Britain’s second largest mortgage lender has said chancellor George Osborne’s new bank tax will cost it £300m over the next five years.
The move by Osborne to replace the bank levy with a surcharge will “disproportionately” hit building societies, Nationwide chief executive has Graham Beale said.
Osborne announced in the July Budget that the annual levy banks pay on their balance sheets will be reduced, with an eight per cent surcharge on banks' profits to be introduced instead.
The proposed changes to the bank levy and introduction of the tax surcharge on banking companies announced in last month’s Budget may benefit UK headquartered international banks but will have a disproportionate effect on building societies such as Nationwide.
This represents a missed opportunity to support diversity by acknowledging that building societies are different to banks and to recognise the contribution Nationwide and other mutuals make by lending to the UK economy, and the housing market in particular.

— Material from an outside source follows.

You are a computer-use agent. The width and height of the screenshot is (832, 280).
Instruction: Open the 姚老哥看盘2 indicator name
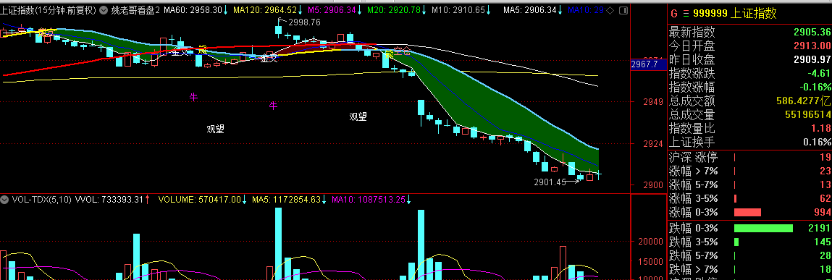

The chancellor was under pressure to replace the bank levy with a profit surcharge from banks, most prominently HSBC, as chief executive Stuart Gulliver set out details of HSBC’s review of the location of its headquarters, looking at criteria including taxes, the government’s attitude to finance, and the regulatory environment.
At a Treasury Select Committee meeting where Osborne was questioned over the surcharge, he said:
We want UK to be [an] international location for banks, and if you tax worldwide balance sheets you’re creating incentives that work against that. I think this balance is better – it’s a levy on domestic balance sheets.
Osborne also defended the move against criticism it would hurt challenger banks, saying the UK was lowering corporation tax to one of the lowest rates in the world.
The warning was incorporated into Nationwide’s first quarter results, which showed underlying profits rising 52 per cent to £400m.